Et passer par un prestataire payant pour avoir mon mail.
5 De --Nico - 19/02/2010, 14:10
Hors-sujet
Il faut toutefois être un peu naïf pour comparer ce problème à:
Nous en venons à mépriser l'histoire avec ce genre de référence. Si cela a pu effectivement arriver en de rares occasions, les "indiens" échangeaient généralement des biens contre des biens ou de la nourriture contre des biens. Même si l'échange semblait, en apparence, aller dans un seul sens...
Quant à leurs terres, elles leur ont tout simplement, et ce, sans aucun scrupule, été volées par les colons.
Pour ceux que ça intéresse, ++Découvrir l'Amérique++ de Ronald Wright devrait casser bien des préjugés sur la conquête de l'Amérique (car nous parlons bien de conquête).
/Hors-sujet
Toujours est-il, pour en revenir au sujet, que la question de la vie privée sur Internet mérite d'être posée.
Comme toi, Tristan, je suis en train de bâtir ma réflexion et ignore encore quelles sont toutes les conséquences (à part les cas classiques, du genre l'employeur qui licencie un employé suite à des photos olé-olé) auxquelles s'exposent toutes ces personnes qui, sans y penser, se dévoilent au grand jour sur les sites dits sociaux. L'avenir nous le dira.

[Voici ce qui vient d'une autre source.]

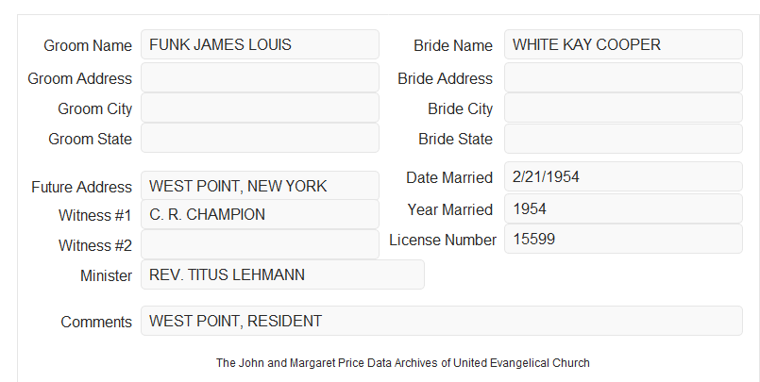Click the Groom Name label
This screenshot has height=382, width=760.
(88, 45)
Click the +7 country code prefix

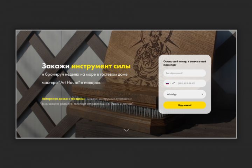(x=173, y=83)
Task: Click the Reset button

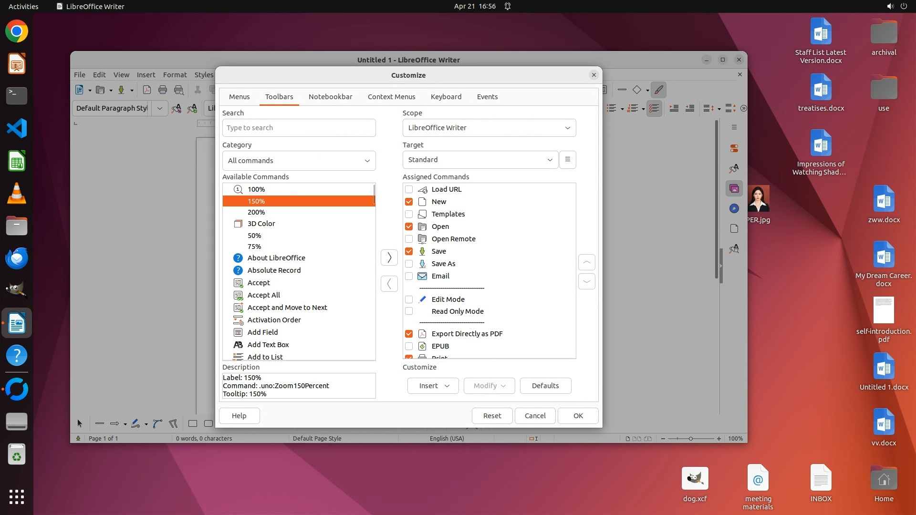Action: click(x=492, y=416)

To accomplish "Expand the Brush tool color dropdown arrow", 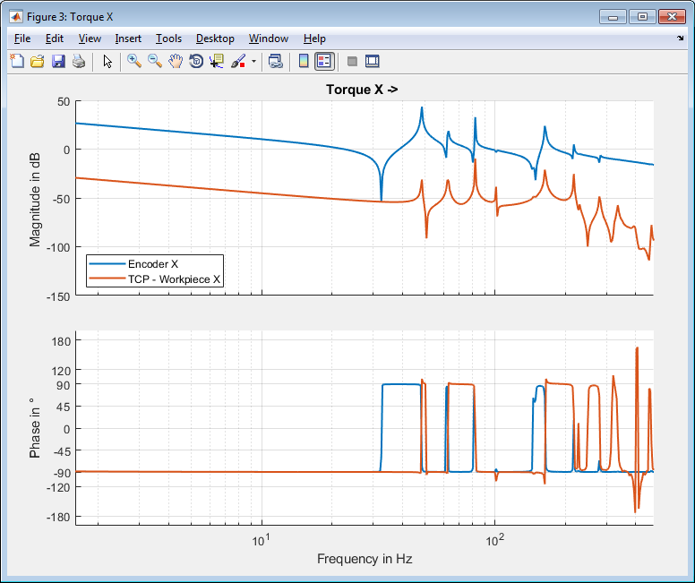I will tap(253, 62).
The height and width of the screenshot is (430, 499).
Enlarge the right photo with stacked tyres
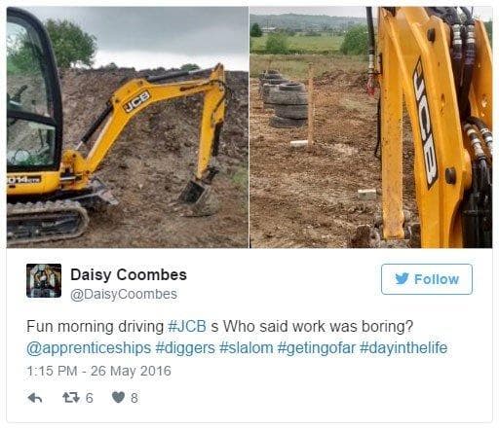point(371,127)
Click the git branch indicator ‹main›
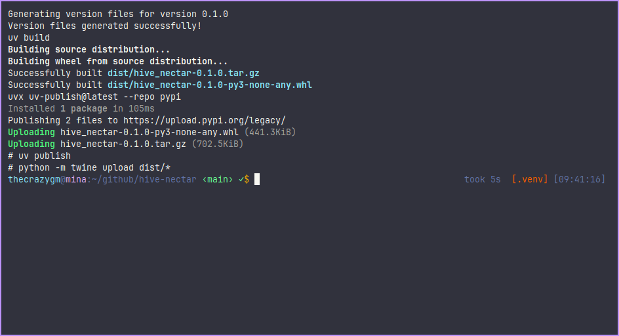The image size is (619, 336). (x=217, y=179)
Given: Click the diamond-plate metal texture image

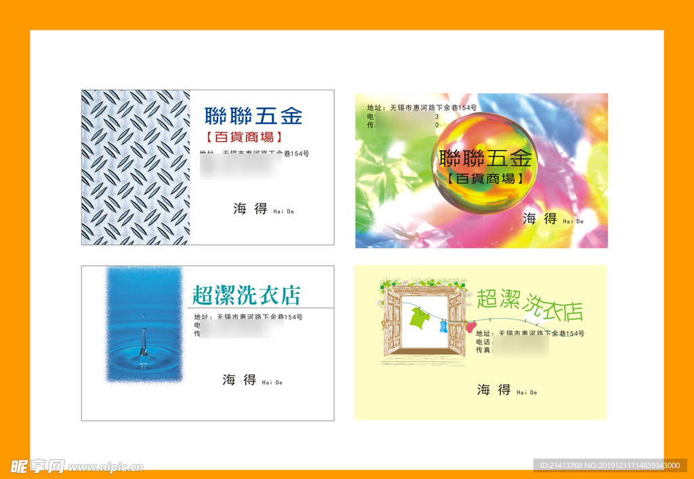Looking at the screenshot, I should [x=136, y=167].
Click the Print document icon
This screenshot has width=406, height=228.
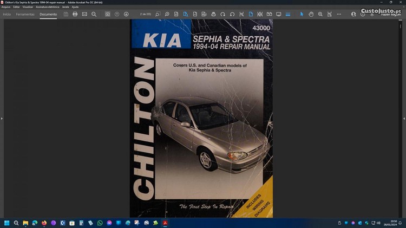(75, 14)
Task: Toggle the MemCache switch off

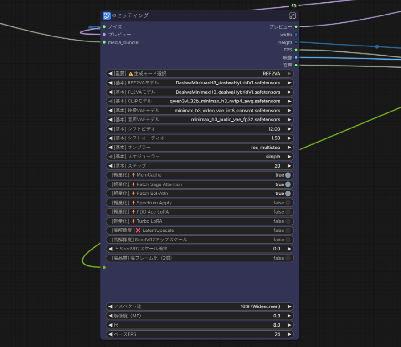Action: 288,175
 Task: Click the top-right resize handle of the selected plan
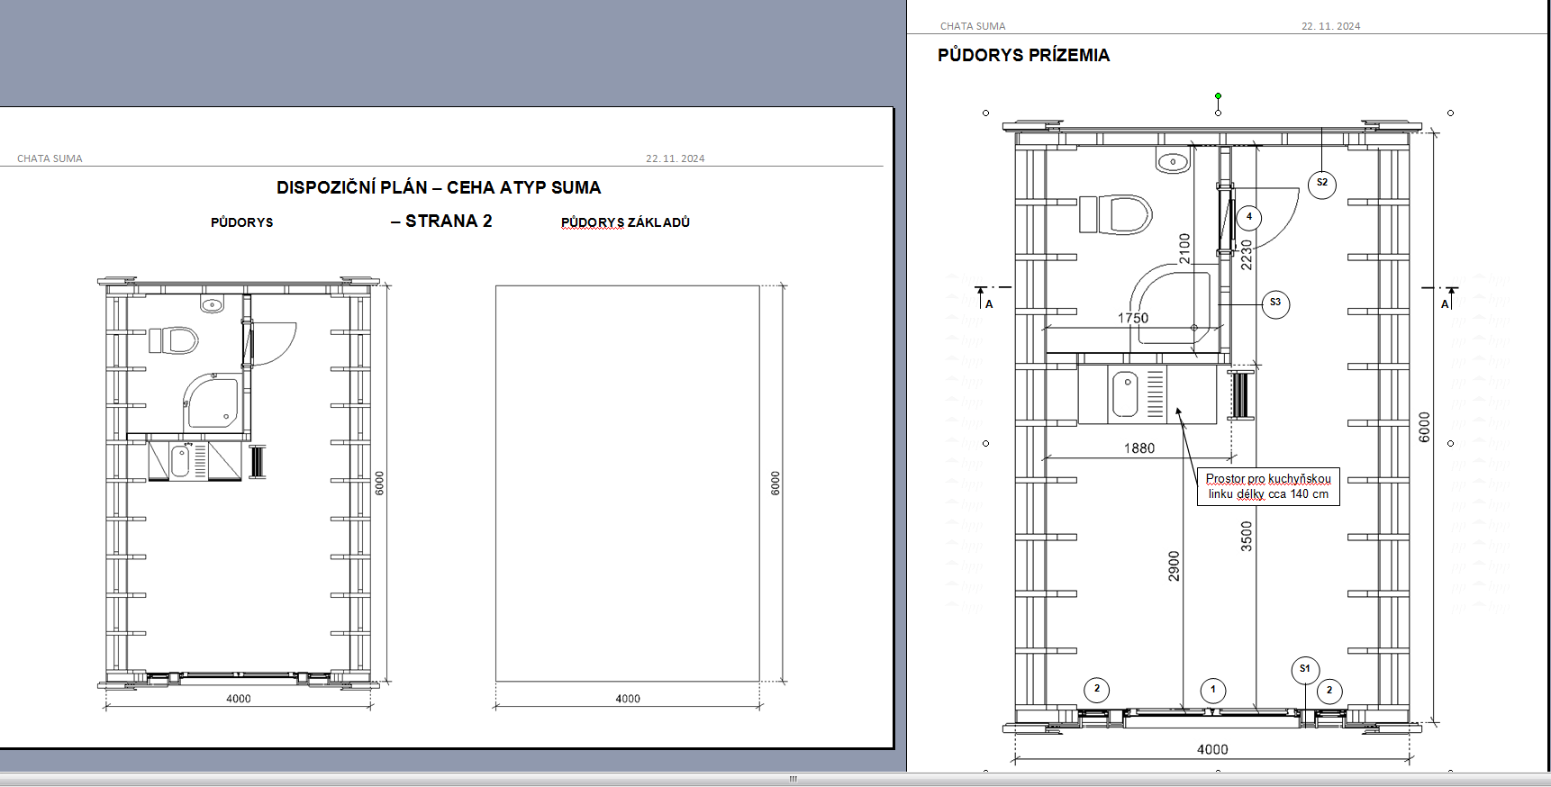pyautogui.click(x=1450, y=113)
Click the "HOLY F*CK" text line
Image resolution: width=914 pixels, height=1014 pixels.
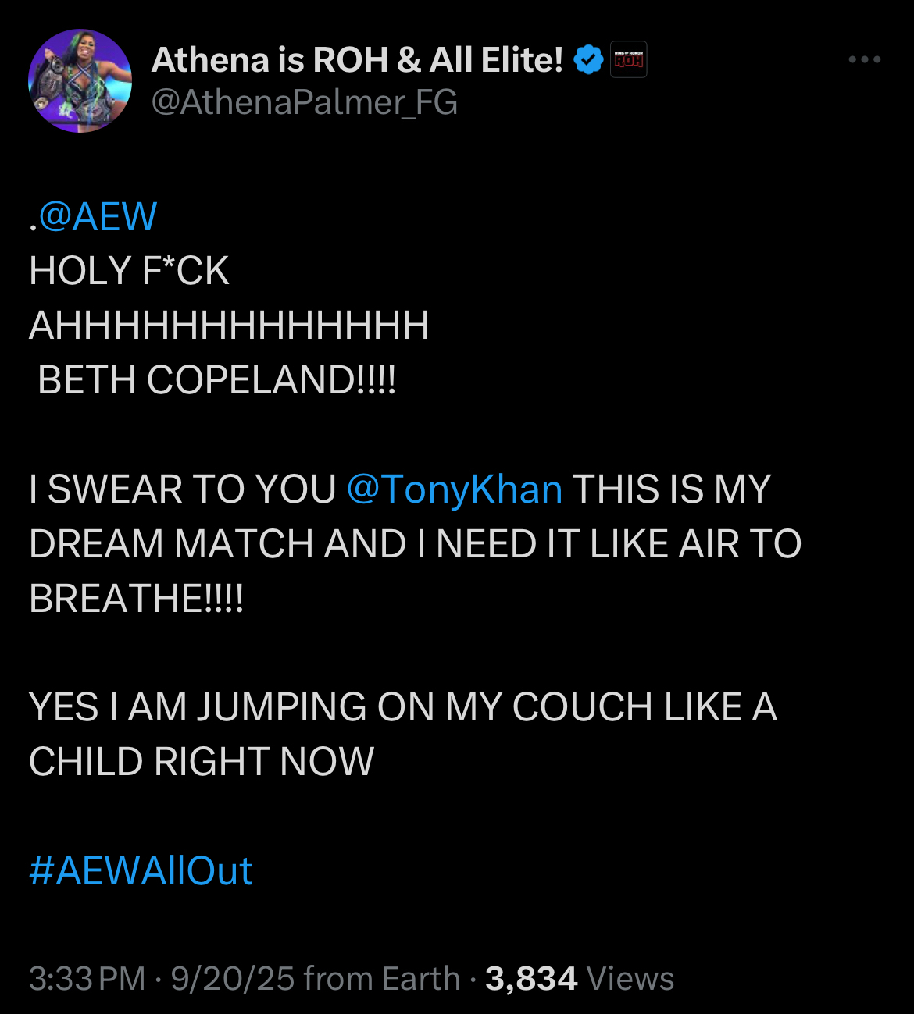(x=129, y=272)
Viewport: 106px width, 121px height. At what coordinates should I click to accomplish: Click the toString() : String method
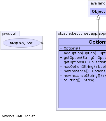(79, 80)
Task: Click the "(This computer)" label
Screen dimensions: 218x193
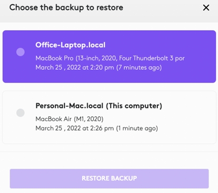Action: click(134, 106)
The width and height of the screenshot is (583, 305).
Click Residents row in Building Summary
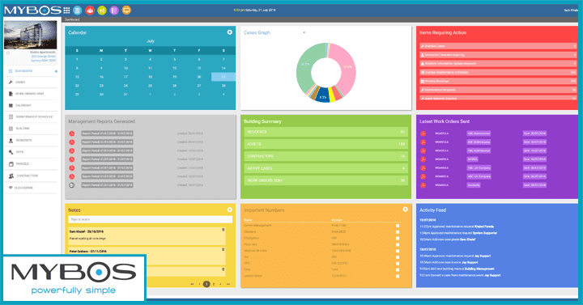[326, 132]
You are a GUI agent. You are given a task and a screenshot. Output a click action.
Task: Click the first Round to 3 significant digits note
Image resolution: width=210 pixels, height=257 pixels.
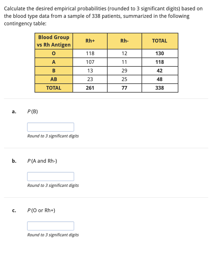tap(53, 136)
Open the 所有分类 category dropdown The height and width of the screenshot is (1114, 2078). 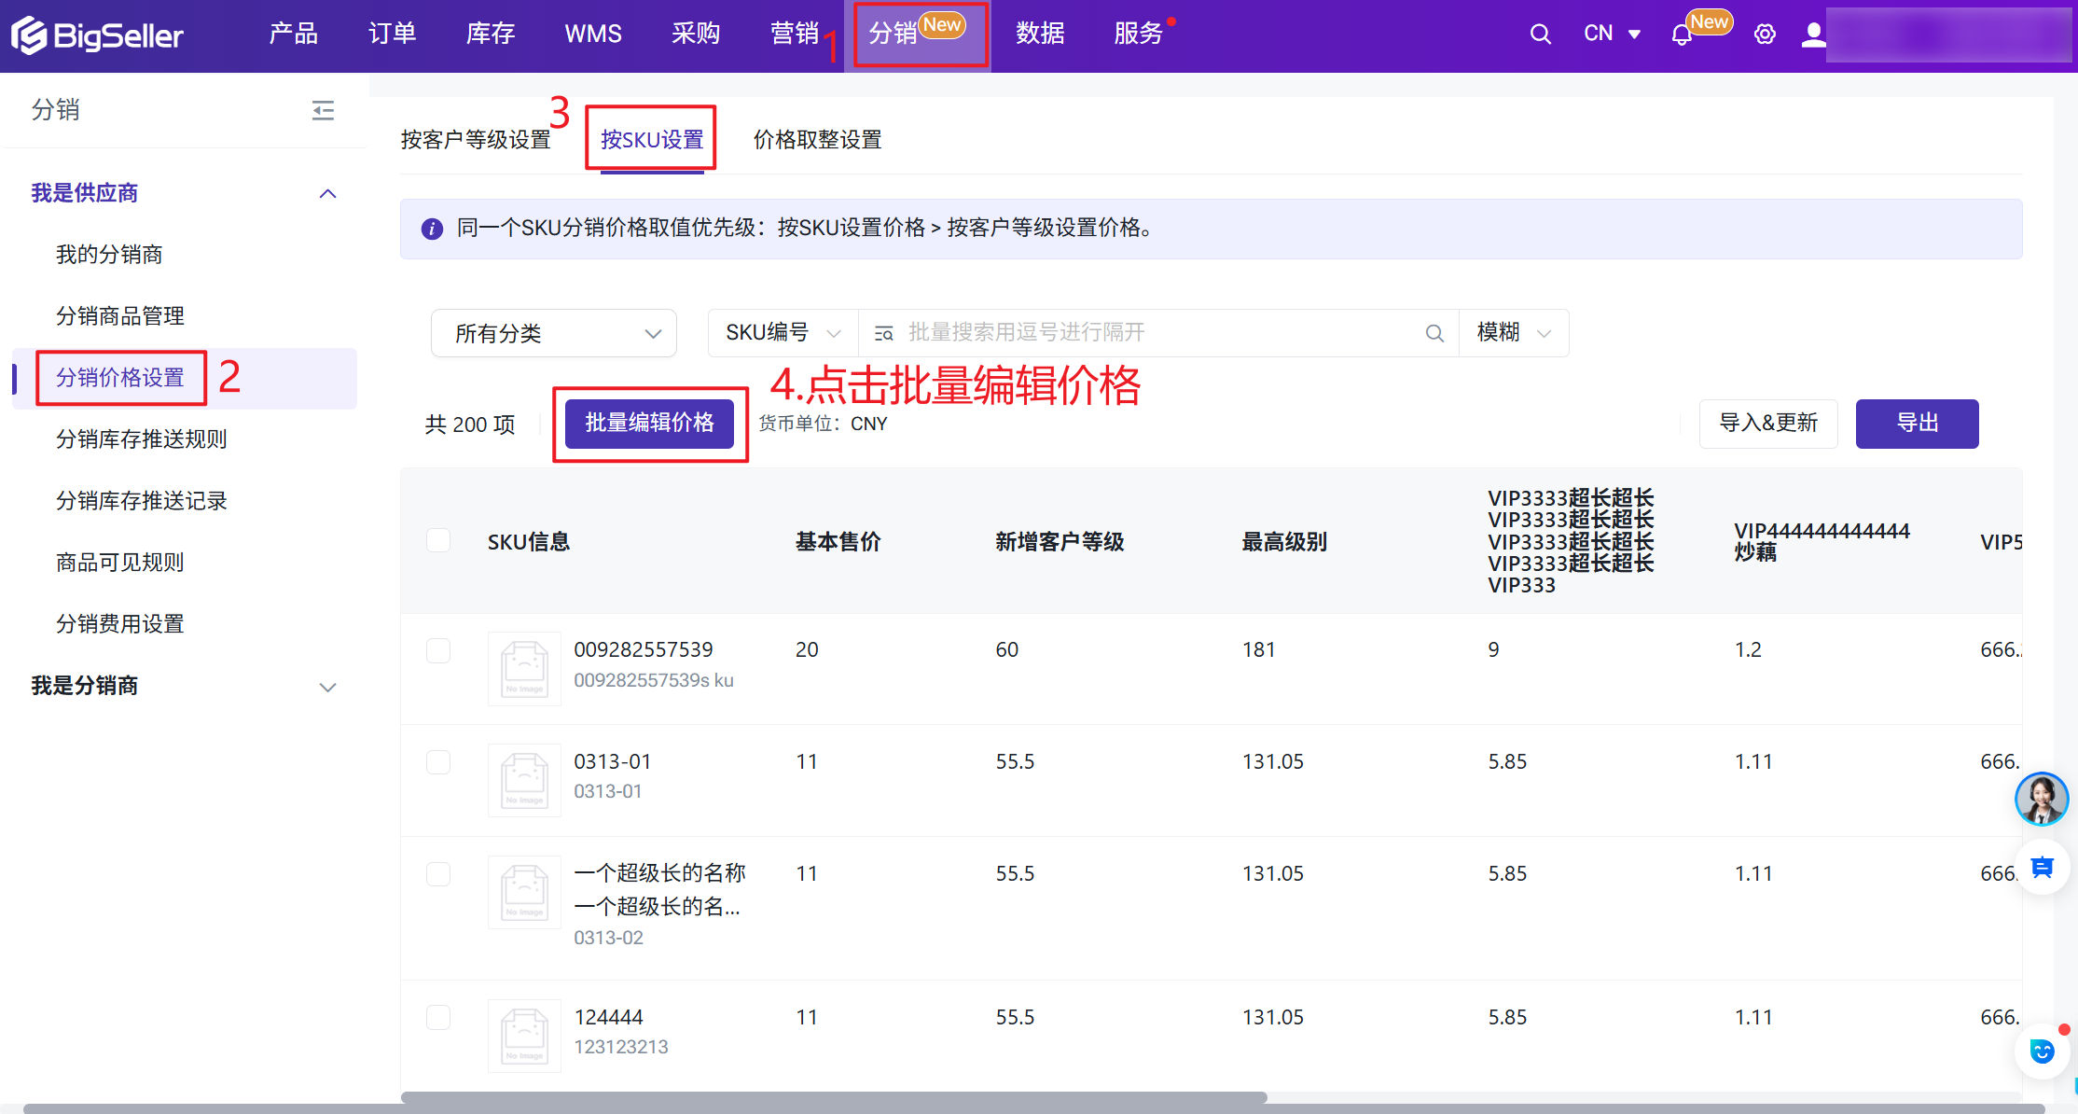click(554, 333)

En attendant des réponses plus concrètes et surtout plus complètes, je limite grandement les informations que je donne et essaye de me limiter à diffuser du contenu professionnel la plupart du temps.
Une chose est sûre, même en restant (très) prudent, un moteur de recherche comme Google pourrait (doit?) en savoir beaucoup sur nos centres d'intérêts et sur ce que nous faisons dans la vie de tous les jours. L'historique de recherche doit permettre de tracer un bon (excellent?) profil pour chaque utilisateur.
Je pense qu'il est peut-être aussi et/ou plus important de protéger les données que nous divulguons indirectement (par exemple, une recherche) que celles que nous divulguons sciemment (Facebook, MySpace, Twitter, etc.). Quand une personne poste une photo sur Internet, elle devrait être consciente que le cadre de la vie privée pourra être dépassée d'une façon ou d'une autre (que ce soit par la confidentialité douteuse du site hébergeur ou celle, toute aussi dangereuse, de ses soit-disants "amis").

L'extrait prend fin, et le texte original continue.